■ Records for processing ■
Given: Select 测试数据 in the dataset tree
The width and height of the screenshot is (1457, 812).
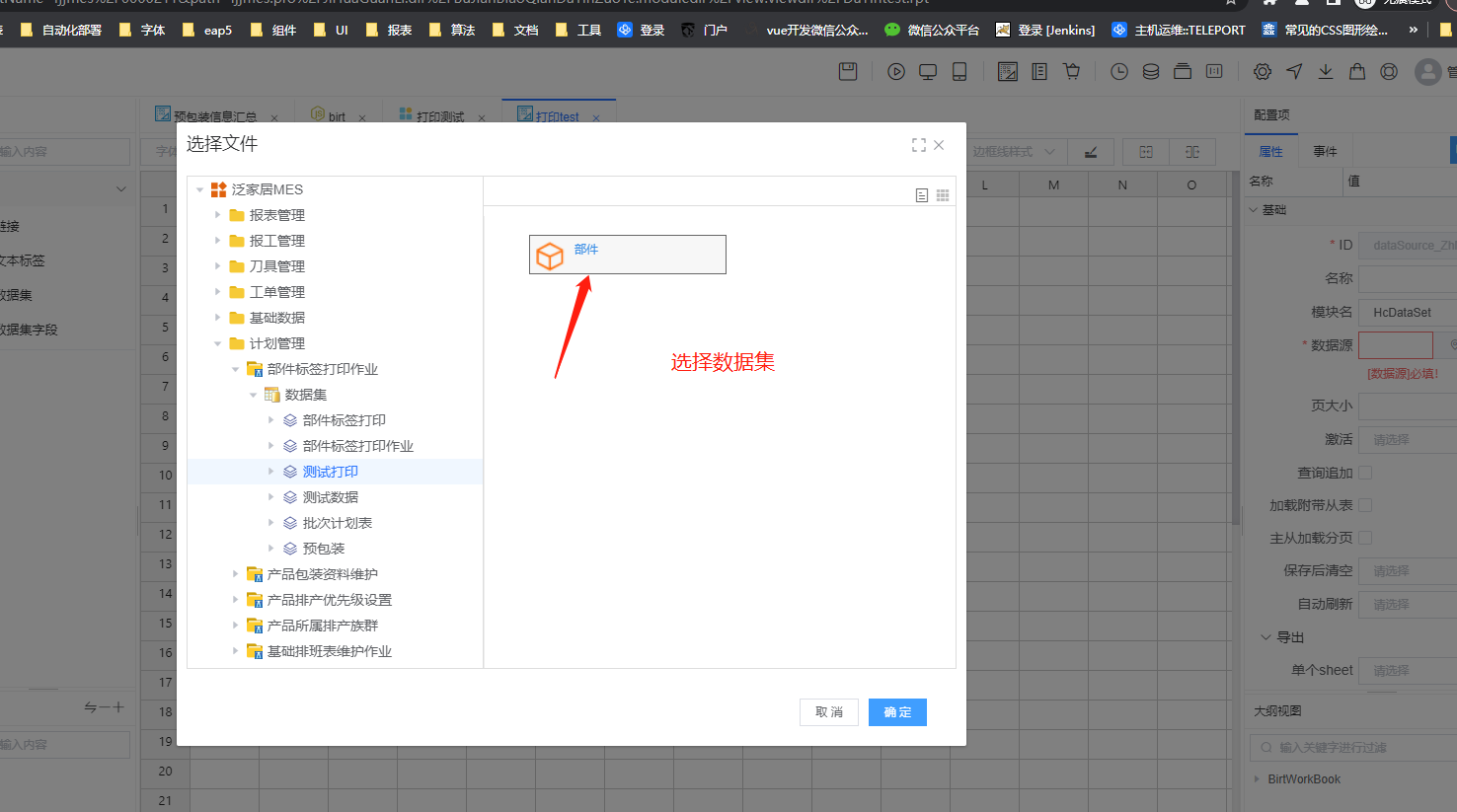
...
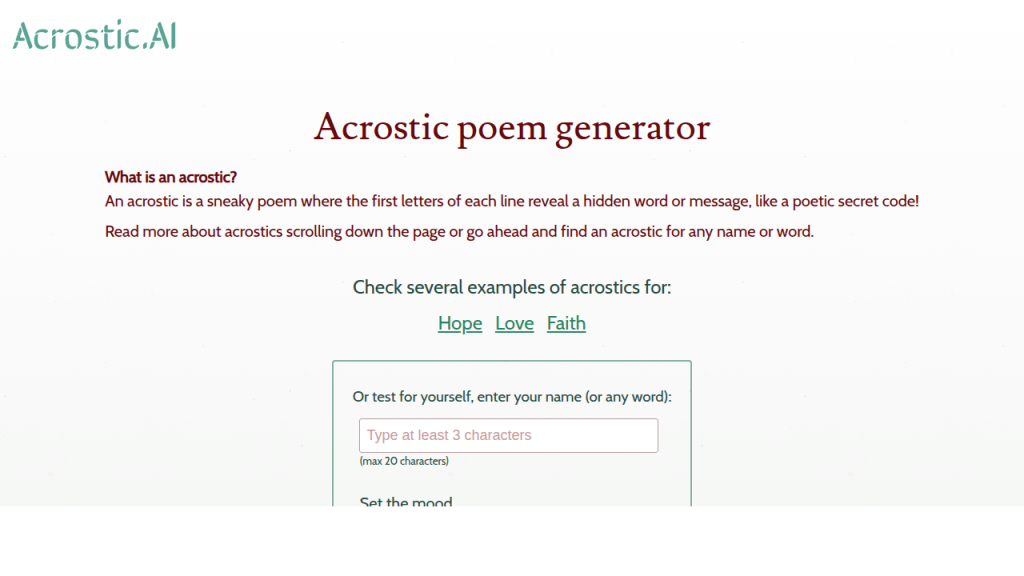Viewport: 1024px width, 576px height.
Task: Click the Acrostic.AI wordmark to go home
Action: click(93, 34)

■ Work to complete ■
Write out only the lines that run from the line containing "Given: Select 测试数据 in the dataset tree" through the line containing "The width and", both included, exactly as they appear above.

■ Exercise result ■
Given: Select 测试数据 in the dataset tree
The width and height of the screenshot is (1457, 812).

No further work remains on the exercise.